What is required: Below are some records. Return exactly the lines from the one containing "Click the OpenAI o1 Agent app icon" through the one containing "You are a computer-use agent. Viewport: 1167px", both included, and only those.

*****

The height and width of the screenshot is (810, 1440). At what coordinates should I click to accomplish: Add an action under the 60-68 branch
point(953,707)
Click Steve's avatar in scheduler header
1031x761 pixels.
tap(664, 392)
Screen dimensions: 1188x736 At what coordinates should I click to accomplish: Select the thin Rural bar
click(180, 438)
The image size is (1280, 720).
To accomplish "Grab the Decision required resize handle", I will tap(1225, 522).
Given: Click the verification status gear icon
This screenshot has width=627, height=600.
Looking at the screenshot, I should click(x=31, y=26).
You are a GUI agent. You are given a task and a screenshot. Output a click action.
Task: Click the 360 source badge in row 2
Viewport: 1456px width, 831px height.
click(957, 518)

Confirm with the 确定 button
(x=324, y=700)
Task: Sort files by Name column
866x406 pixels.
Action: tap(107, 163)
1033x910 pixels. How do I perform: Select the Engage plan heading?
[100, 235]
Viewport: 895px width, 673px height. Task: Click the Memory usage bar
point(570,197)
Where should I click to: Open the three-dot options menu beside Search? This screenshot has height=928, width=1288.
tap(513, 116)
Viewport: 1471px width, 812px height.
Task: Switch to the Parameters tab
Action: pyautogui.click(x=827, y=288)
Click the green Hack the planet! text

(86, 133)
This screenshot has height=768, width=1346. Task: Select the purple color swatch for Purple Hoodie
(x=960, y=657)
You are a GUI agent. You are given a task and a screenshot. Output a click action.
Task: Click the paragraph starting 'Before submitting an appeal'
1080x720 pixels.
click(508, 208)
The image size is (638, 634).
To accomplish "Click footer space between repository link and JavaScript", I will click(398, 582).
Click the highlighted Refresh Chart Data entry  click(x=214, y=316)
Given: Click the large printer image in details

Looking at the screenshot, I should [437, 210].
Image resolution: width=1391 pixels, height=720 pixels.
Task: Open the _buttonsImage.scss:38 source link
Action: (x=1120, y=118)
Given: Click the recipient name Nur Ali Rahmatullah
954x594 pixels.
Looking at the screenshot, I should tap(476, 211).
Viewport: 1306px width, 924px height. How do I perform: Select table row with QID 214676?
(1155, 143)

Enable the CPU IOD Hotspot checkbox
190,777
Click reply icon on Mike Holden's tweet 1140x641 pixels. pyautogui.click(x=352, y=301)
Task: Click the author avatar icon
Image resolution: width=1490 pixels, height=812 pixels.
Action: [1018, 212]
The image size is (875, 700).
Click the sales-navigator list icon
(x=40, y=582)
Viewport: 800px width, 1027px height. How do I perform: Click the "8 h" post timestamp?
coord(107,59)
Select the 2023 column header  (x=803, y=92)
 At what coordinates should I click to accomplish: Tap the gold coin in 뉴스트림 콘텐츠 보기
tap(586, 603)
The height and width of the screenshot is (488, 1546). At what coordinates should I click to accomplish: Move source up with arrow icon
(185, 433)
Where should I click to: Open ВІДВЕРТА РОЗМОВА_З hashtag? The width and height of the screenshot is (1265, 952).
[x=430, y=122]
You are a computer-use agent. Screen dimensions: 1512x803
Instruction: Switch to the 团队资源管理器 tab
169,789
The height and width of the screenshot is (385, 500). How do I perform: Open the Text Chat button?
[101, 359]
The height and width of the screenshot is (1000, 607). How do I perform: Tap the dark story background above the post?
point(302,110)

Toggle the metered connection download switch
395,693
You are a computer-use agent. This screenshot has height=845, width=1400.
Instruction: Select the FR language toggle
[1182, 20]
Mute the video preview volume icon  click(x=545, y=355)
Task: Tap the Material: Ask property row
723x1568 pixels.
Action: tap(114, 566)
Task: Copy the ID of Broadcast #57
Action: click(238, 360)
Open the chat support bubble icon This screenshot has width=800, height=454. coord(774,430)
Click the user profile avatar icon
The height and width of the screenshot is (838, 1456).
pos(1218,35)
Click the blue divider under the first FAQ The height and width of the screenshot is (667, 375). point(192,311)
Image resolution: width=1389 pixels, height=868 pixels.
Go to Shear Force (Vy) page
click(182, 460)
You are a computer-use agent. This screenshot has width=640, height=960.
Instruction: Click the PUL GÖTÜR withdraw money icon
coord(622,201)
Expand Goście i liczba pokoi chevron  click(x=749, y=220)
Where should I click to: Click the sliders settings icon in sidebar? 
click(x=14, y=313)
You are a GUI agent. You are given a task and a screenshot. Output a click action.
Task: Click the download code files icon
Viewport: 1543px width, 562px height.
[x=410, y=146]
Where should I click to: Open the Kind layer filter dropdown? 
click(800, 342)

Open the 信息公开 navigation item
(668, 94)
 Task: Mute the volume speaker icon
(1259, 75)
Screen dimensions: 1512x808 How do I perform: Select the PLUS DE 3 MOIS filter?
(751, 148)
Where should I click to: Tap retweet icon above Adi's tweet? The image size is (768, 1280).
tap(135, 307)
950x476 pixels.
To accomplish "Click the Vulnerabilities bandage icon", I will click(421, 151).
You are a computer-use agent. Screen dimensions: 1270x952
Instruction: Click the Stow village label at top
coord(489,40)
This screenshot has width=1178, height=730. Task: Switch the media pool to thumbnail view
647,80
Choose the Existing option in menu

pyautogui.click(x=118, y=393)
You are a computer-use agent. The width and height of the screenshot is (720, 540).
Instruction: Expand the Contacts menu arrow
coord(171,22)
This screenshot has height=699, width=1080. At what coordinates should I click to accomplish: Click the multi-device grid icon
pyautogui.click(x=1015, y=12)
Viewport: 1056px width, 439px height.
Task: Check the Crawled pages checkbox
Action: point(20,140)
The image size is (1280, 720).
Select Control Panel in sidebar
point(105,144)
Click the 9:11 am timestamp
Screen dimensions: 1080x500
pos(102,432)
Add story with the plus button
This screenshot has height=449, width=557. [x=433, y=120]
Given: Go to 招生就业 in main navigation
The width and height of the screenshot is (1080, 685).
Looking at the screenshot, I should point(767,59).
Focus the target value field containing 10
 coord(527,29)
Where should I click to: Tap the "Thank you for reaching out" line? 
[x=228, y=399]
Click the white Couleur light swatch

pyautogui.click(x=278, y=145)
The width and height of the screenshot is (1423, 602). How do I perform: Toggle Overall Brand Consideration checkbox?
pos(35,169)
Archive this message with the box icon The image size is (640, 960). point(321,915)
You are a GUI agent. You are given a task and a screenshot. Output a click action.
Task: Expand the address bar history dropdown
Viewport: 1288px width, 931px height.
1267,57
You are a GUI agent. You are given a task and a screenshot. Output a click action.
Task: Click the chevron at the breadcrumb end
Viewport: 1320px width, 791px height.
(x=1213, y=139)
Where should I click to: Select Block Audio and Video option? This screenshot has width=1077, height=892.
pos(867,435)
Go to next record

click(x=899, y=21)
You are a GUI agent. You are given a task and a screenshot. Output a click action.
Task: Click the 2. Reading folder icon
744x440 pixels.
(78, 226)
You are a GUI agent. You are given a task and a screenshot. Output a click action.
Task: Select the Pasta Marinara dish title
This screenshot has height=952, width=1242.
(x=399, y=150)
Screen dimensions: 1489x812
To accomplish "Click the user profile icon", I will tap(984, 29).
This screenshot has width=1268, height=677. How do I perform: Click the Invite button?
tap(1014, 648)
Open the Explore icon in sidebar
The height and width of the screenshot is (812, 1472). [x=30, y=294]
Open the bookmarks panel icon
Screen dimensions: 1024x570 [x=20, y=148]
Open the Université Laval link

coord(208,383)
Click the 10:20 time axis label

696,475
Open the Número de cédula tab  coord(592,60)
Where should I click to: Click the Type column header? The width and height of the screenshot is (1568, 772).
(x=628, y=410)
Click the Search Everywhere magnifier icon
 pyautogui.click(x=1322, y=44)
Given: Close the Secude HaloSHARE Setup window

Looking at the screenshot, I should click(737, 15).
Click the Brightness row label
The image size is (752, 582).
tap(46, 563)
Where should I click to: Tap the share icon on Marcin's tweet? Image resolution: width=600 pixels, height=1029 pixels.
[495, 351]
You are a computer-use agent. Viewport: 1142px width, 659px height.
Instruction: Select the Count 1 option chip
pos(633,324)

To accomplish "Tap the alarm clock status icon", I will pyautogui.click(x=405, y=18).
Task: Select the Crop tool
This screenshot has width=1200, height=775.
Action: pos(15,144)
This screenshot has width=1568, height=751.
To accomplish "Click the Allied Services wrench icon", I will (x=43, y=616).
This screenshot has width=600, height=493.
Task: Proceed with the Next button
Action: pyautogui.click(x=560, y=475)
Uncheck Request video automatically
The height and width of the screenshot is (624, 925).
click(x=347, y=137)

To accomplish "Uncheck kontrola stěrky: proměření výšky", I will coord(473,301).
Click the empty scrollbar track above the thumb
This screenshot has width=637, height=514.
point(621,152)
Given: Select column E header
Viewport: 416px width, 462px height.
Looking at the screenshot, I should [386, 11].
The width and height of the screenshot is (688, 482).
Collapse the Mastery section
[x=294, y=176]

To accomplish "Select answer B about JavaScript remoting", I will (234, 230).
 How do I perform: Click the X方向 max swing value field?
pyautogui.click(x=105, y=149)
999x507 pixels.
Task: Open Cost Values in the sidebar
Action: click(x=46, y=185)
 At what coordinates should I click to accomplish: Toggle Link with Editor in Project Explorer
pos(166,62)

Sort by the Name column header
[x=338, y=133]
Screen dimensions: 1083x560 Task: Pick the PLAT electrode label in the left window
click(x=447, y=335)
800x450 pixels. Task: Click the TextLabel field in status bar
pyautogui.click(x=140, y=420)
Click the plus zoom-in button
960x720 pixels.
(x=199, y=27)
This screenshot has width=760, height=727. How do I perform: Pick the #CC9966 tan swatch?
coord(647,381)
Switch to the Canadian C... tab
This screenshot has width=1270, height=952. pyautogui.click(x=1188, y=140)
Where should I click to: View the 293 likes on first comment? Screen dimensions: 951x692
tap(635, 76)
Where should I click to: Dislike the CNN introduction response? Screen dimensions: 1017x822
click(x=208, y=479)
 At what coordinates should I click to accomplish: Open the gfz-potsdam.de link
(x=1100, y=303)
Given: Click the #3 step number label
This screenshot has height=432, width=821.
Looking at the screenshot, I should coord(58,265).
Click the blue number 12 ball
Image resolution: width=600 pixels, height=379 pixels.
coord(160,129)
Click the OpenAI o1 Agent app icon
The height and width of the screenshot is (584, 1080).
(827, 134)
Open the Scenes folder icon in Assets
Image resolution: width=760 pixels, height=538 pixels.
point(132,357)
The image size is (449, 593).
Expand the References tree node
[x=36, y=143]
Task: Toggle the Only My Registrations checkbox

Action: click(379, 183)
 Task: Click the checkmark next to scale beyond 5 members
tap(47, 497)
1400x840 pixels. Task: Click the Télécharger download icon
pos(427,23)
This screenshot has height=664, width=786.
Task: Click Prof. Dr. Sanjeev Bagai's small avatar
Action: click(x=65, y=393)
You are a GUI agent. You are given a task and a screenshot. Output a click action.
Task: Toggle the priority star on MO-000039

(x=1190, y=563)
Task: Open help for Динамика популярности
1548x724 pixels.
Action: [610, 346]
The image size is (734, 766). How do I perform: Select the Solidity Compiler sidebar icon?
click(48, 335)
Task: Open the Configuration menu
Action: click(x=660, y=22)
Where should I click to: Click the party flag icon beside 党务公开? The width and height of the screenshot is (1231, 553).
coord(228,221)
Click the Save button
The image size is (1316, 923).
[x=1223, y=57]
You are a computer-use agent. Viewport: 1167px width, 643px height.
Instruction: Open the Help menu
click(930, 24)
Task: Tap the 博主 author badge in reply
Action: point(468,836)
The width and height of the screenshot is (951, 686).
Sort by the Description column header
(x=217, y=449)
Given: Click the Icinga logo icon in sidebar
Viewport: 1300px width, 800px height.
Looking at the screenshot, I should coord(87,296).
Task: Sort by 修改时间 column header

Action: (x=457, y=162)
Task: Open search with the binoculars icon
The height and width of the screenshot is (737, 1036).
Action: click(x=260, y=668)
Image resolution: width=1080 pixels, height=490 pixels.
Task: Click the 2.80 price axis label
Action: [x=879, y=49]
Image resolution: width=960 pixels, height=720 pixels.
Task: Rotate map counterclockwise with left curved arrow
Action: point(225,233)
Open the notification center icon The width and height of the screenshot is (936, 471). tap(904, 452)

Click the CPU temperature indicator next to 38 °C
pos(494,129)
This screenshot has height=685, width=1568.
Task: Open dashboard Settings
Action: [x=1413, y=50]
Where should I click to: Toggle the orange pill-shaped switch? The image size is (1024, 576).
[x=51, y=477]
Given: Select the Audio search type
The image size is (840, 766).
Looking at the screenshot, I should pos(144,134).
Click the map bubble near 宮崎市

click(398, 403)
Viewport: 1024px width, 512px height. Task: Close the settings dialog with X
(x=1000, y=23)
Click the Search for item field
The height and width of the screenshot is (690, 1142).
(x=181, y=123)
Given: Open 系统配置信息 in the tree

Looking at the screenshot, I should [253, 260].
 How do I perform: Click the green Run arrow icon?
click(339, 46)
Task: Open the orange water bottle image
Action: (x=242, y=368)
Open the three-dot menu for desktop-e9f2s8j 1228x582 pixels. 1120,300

*****

Your solution:
Click the OpenAI o1 Agent app icon
The height and width of the screenshot is (584, 1080).
(827, 134)
Open the Scenes folder icon in Assets
Image resolution: width=760 pixels, height=538 pixels.
point(132,357)
The image size is (449, 593).
Expand the References tree node
[x=36, y=143]
Task: Toggle the Only My Registrations checkbox

Action: click(379, 183)
 Task: Click the checkmark next to scale beyond 5 members
tap(47, 497)
1400x840 pixels. Task: Click the Télécharger download icon
pos(427,23)
This screenshot has height=664, width=786.
Task: Click Prof. Dr. Sanjeev Bagai's small avatar
Action: click(x=65, y=393)
You are a GUI agent. You are given a task and a screenshot. Output a click action.
Task: Toggle the priority star on MO-000039

(x=1190, y=563)
Task: Open help for Динамика популярности
1548x724 pixels.
Action: [610, 346]
The image size is (734, 766). How do I perform: Select the Solidity Compiler sidebar icon?
click(48, 335)
Task: Open the Configuration menu
Action: click(x=660, y=22)
Where should I click to: Click the party flag icon beside 党务公开? The width and height of the screenshot is (1231, 553).
coord(228,221)
Click the Save button
The image size is (1316, 923).
[x=1223, y=57]
You are a computer-use agent. Viewport: 1167px width, 643px height.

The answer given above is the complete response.